- EXERCISE PROMPT -
Copy the material below line for line, with no changes.

- EXCERPTED DATA -
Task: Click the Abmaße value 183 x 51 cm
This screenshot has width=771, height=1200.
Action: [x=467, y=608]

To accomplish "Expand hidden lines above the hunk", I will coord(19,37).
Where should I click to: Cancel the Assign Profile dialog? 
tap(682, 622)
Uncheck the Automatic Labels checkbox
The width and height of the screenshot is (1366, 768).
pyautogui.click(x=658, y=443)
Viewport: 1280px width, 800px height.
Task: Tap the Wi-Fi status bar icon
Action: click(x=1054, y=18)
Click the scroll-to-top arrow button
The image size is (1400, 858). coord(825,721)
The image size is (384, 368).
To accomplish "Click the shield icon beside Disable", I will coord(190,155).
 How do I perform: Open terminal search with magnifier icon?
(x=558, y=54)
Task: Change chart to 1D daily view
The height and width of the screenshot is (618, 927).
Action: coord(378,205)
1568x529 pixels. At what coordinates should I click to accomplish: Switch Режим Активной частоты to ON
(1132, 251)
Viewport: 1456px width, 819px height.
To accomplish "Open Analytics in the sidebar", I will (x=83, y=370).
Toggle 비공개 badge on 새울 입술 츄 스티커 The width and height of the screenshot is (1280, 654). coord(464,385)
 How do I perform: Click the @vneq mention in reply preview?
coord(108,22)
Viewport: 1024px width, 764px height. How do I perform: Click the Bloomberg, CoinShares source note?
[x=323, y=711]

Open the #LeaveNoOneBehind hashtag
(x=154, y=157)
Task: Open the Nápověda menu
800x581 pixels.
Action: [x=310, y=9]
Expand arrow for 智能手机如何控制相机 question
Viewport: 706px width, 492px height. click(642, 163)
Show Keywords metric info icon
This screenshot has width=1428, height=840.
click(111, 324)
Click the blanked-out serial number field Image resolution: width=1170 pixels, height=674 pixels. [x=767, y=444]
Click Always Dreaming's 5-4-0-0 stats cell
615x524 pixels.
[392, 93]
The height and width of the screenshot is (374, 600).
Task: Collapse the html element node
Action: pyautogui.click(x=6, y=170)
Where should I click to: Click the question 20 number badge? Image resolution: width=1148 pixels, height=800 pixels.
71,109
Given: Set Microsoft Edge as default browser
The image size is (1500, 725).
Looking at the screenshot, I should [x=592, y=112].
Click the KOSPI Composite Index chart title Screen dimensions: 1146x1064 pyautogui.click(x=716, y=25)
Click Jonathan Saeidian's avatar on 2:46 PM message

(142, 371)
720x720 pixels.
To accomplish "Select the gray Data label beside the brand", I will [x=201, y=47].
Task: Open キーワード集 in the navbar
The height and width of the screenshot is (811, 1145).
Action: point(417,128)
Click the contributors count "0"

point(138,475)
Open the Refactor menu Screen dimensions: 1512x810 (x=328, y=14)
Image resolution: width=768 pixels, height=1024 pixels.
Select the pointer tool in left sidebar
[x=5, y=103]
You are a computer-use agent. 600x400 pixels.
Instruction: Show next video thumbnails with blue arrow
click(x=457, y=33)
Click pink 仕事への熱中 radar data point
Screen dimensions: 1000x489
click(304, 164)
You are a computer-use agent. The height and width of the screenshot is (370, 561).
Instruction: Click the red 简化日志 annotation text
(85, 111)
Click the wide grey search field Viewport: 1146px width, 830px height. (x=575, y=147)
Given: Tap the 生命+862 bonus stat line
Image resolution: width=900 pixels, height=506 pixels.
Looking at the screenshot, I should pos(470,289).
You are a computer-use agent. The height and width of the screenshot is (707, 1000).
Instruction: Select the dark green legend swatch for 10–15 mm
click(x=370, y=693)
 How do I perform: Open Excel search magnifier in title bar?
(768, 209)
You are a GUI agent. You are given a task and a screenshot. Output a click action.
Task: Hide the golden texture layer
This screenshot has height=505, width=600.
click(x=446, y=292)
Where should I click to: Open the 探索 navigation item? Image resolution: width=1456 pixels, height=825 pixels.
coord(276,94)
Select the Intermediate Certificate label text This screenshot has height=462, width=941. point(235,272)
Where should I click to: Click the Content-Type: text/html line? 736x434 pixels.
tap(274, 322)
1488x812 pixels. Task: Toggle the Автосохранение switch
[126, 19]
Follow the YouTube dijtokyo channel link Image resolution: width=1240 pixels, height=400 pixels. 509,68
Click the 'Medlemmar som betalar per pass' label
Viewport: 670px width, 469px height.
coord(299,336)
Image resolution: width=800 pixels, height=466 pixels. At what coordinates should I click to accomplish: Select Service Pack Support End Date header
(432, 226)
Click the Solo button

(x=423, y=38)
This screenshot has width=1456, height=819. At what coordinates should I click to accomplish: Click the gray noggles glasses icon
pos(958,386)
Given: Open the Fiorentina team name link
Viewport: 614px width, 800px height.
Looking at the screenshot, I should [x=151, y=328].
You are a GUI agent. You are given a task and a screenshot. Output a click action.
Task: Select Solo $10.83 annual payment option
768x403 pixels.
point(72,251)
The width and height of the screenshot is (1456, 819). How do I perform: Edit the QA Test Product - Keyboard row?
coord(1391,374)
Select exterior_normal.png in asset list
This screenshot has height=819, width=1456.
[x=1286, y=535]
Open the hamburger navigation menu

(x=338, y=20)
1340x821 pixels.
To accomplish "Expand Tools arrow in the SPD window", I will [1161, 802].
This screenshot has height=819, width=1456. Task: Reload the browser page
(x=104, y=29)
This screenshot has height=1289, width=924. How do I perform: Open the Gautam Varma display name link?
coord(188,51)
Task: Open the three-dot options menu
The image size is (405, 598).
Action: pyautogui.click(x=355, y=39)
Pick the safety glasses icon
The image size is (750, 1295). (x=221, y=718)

- OUTPUT BELOW -
Task: Click the Abmaße value 183 x 51 cm
This screenshot has width=771, height=1200.
Action: [x=467, y=608]

To accomplish "Expand hidden lines above the hunk", I will coord(19,37).
Where should I click to: Cancel the Assign Profile dialog? 
tap(682, 622)
Uncheck the Automatic Labels checkbox
The width and height of the screenshot is (1366, 768).
pyautogui.click(x=658, y=443)
Viewport: 1280px width, 800px height.
Task: Tap the Wi-Fi status bar icon
Action: click(x=1054, y=18)
Click the scroll-to-top arrow button
The image size is (1400, 858). coord(825,721)
The image size is (384, 368).
To accomplish "Click the shield icon beside Disable", I will coord(190,155).
 How do I perform: Open terminal search with magnifier icon?
(x=558, y=54)
Task: Change chart to 1D daily view
The height and width of the screenshot is (618, 927).
Action: coord(378,205)
1568x529 pixels. At what coordinates should I click to accomplish: Switch Режим Активной частоты to ON
(1132, 251)
Viewport: 1456px width, 819px height.
To accomplish "Open Analytics in the sidebar", I will (x=83, y=370).
Toggle 비공개 badge on 새울 입술 츄 스티커 The width and height of the screenshot is (1280, 654). coord(464,385)
 How do I perform: Click the @vneq mention in reply preview?
coord(108,22)
Viewport: 1024px width, 764px height. How do I perform: Click the Bloomberg, CoinShares source note?
[x=323, y=711]

Open the #LeaveNoOneBehind hashtag
(x=154, y=157)
Task: Open the Nápověda menu
800x581 pixels.
Action: [x=310, y=9]
Expand arrow for 智能手机如何控制相机 question
Viewport: 706px width, 492px height. click(642, 163)
Show Keywords metric info icon
This screenshot has width=1428, height=840.
click(111, 324)
Click the blanked-out serial number field Image resolution: width=1170 pixels, height=674 pixels. [x=767, y=444]
Click Always Dreaming's 5-4-0-0 stats cell
615x524 pixels.
[392, 93]
The height and width of the screenshot is (374, 600).
Task: Collapse the html element node
Action: pyautogui.click(x=6, y=170)
Where should I click to: Click the question 20 number badge? Image resolution: width=1148 pixels, height=800 pixels.
71,109
Given: Set Microsoft Edge as default browser
The image size is (1500, 725).
Looking at the screenshot, I should [x=592, y=112].
Click the KOSPI Composite Index chart title Screen dimensions: 1146x1064 pyautogui.click(x=716, y=25)
Click Jonathan Saeidian's avatar on 2:46 PM message

(142, 371)
720x720 pixels.
To accomplish "Select the gray Data label beside the brand", I will [x=201, y=47].
Task: Open キーワード集 in the navbar
The height and width of the screenshot is (811, 1145).
Action: point(417,128)
Click the contributors count "0"

point(138,475)
Open the Refactor menu Screen dimensions: 1512x810 (x=328, y=14)
Image resolution: width=768 pixels, height=1024 pixels.
Select the pointer tool in left sidebar
[x=5, y=103]
You are a computer-use agent. 600x400 pixels.
Instruction: Show next video thumbnails with blue arrow
click(x=457, y=33)
Click pink 仕事への熱中 radar data point
Screen dimensions: 1000x489
click(304, 164)
You are a computer-use agent. The height and width of the screenshot is (370, 561).
Instruction: Click the red 简化日志 annotation text
(85, 111)
Click the wide grey search field Viewport: 1146px width, 830px height. (x=575, y=147)
Given: Tap the 生命+862 bonus stat line
Image resolution: width=900 pixels, height=506 pixels.
Looking at the screenshot, I should pos(470,289).
You are a computer-use agent. The height and width of the screenshot is (707, 1000).
Instruction: Select the dark green legend swatch for 10–15 mm
click(x=370, y=693)
 How do I perform: Open Excel search magnifier in title bar?
(768, 209)
You are a GUI agent. You are given a task and a screenshot. Output a click action.
Task: Hide the golden texture layer
This screenshot has height=505, width=600.
click(x=446, y=292)
Where should I click to: Open the 探索 navigation item? Image resolution: width=1456 pixels, height=825 pixels.
coord(276,94)
Select the Intermediate Certificate label text This screenshot has height=462, width=941. point(235,272)
Where should I click to: Click the Content-Type: text/html line? 736x434 pixels.
tap(274, 322)
1488x812 pixels. Task: Toggle the Автосохранение switch
[126, 19]
Follow the YouTube dijtokyo channel link Image resolution: width=1240 pixels, height=400 pixels. 509,68
Click the 'Medlemmar som betalar per pass' label
Viewport: 670px width, 469px height.
coord(299,336)
Image resolution: width=800 pixels, height=466 pixels. At what coordinates should I click to accomplish: Select Service Pack Support End Date header
(432, 226)
Click the Solo button

(x=423, y=38)
This screenshot has width=1456, height=819. At what coordinates should I click to accomplish: Click the gray noggles glasses icon
pos(958,386)
Given: Open the Fiorentina team name link
Viewport: 614px width, 800px height.
Looking at the screenshot, I should [x=151, y=328].
You are a GUI agent. You are given a task and a screenshot. Output a click action.
Task: Select Solo $10.83 annual payment option
768x403 pixels.
point(72,251)
The width and height of the screenshot is (1456, 819). How do I perform: Edit the QA Test Product - Keyboard row?
coord(1391,374)
Select exterior_normal.png in asset list
This screenshot has height=819, width=1456.
[x=1286, y=535]
Open the hamburger navigation menu

(x=338, y=20)
1340x821 pixels.
To accomplish "Expand Tools arrow in the SPD window", I will [1161, 802].
This screenshot has height=819, width=1456. Task: Reload the browser page
(x=104, y=29)
This screenshot has height=1289, width=924. How do I perform: Open the Gautam Varma display name link?
coord(188,51)
Task: Open the three-dot options menu
The image size is (405, 598).
Action: pyautogui.click(x=355, y=39)
Pick the safety glasses icon
The image size is (750, 1295). (x=221, y=718)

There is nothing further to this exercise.